Step 1:

Let the equation of a plane passing through the line of intersection of the planes $(x+2y+3z-4)=0$ and $(2x+y-z+5)=0$ be

$(x+2y+3z-4)+\lambda (2x+y-z+5)=0$

=> $ x(1+2 \lambda)+y(2 +\lambda)+z(3 -\lambda)-4+5 \lambda=0$ -----(1)

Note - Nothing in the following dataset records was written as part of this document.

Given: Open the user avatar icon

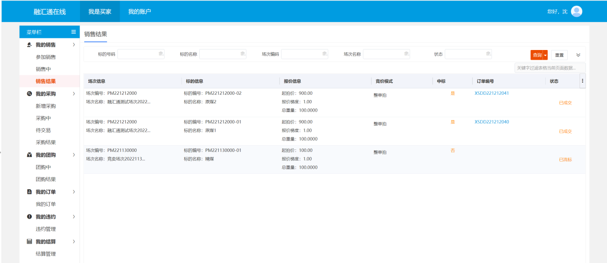Looking at the screenshot, I should pyautogui.click(x=577, y=11).
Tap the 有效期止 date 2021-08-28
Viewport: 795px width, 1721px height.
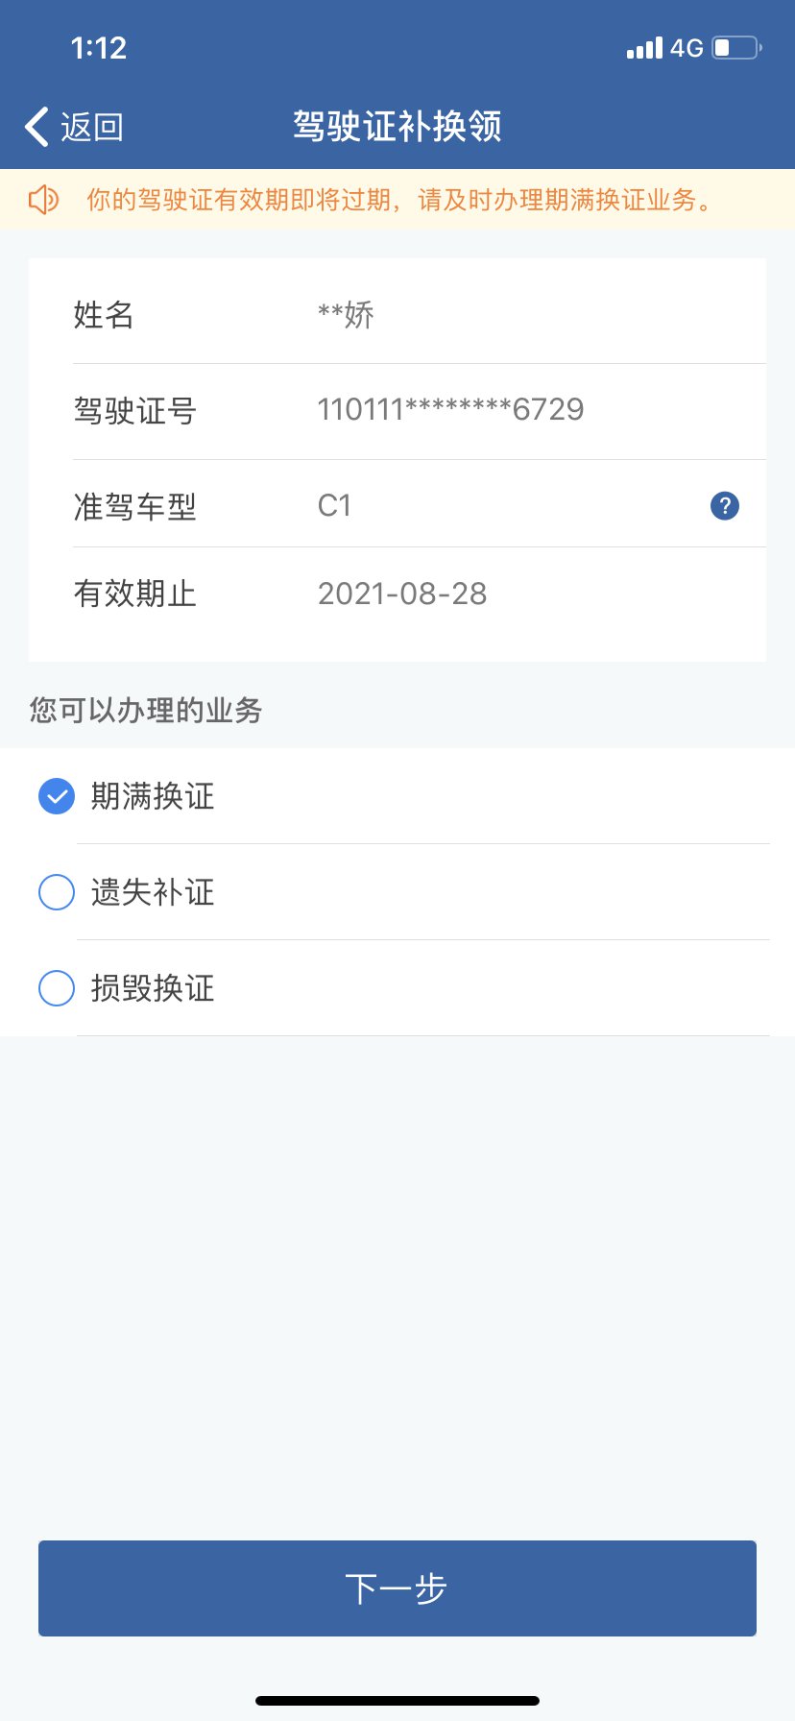[x=402, y=594]
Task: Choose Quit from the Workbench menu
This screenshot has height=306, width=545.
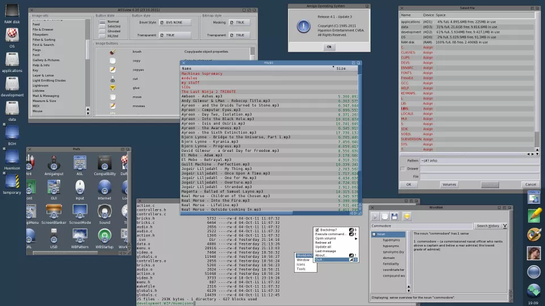Action: coord(319,260)
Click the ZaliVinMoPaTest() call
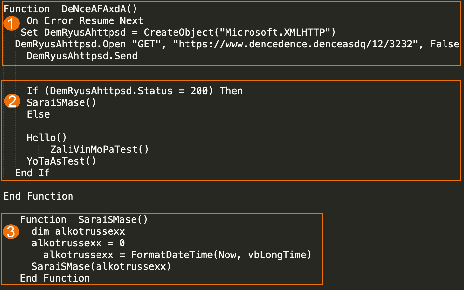Screen dimensions: 464x290 click(99, 150)
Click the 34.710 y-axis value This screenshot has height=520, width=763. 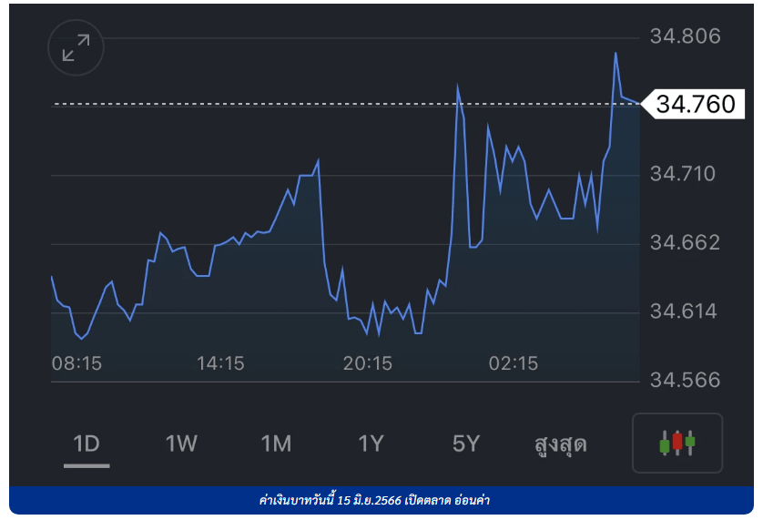tap(685, 173)
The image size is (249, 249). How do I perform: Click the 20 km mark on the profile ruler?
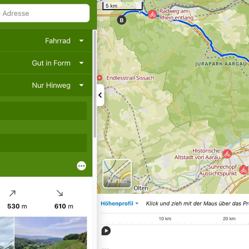click(x=229, y=219)
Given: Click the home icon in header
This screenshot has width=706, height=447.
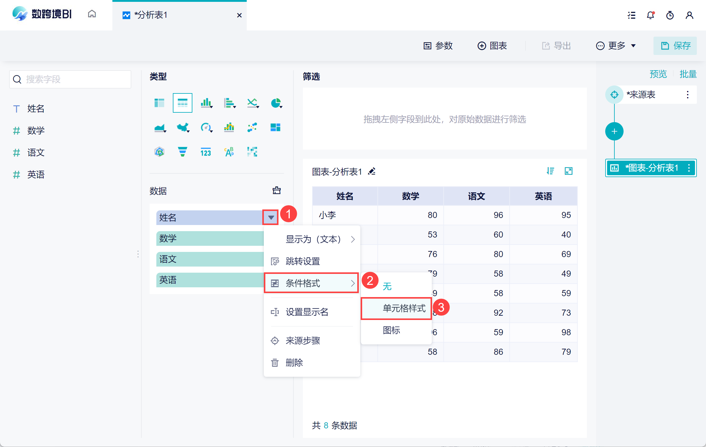Looking at the screenshot, I should [92, 14].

This is perpendicular to the plane $5x+3y+6z+8=0$

$(a_1a_2+b_1b_2+c_1c_2)=0$

Therefore $5(1+2 \lambda)+3 (2+\lambda)+6(3-\lambda)=0$

On simplifying we get,

$5+10 \lambda+6+3 \lambda+18-6 \lambda=0$

$=>7 \lambda+29=0$

Therefore $ \lambda=\large\frac{-29}{7}$

Step 2:

Substituting for $\lambda$ in equ (1) we get,

$x\bigg[1+2 .\bigg(\large\frac{-29}{7}$$\bigg)\bigg]+y\bigg[2 +\bigg(\large\frac{-29}{7}$$\bigg)\bigg]+z\bigg[3- \bigg(\large\frac{-29}{7}$$\bigg)\bigg]-4+5\bigg(\large\frac{-29}{7}\bigg)=0$

On simplifying we get,

$\large\frac{-51}{7}x-\frac{15}{7} y+\frac{50}{7} z-\frac{173}{7}=0$

$=>51 x+15 y-50z+173=0$

This is the required solution of the plane.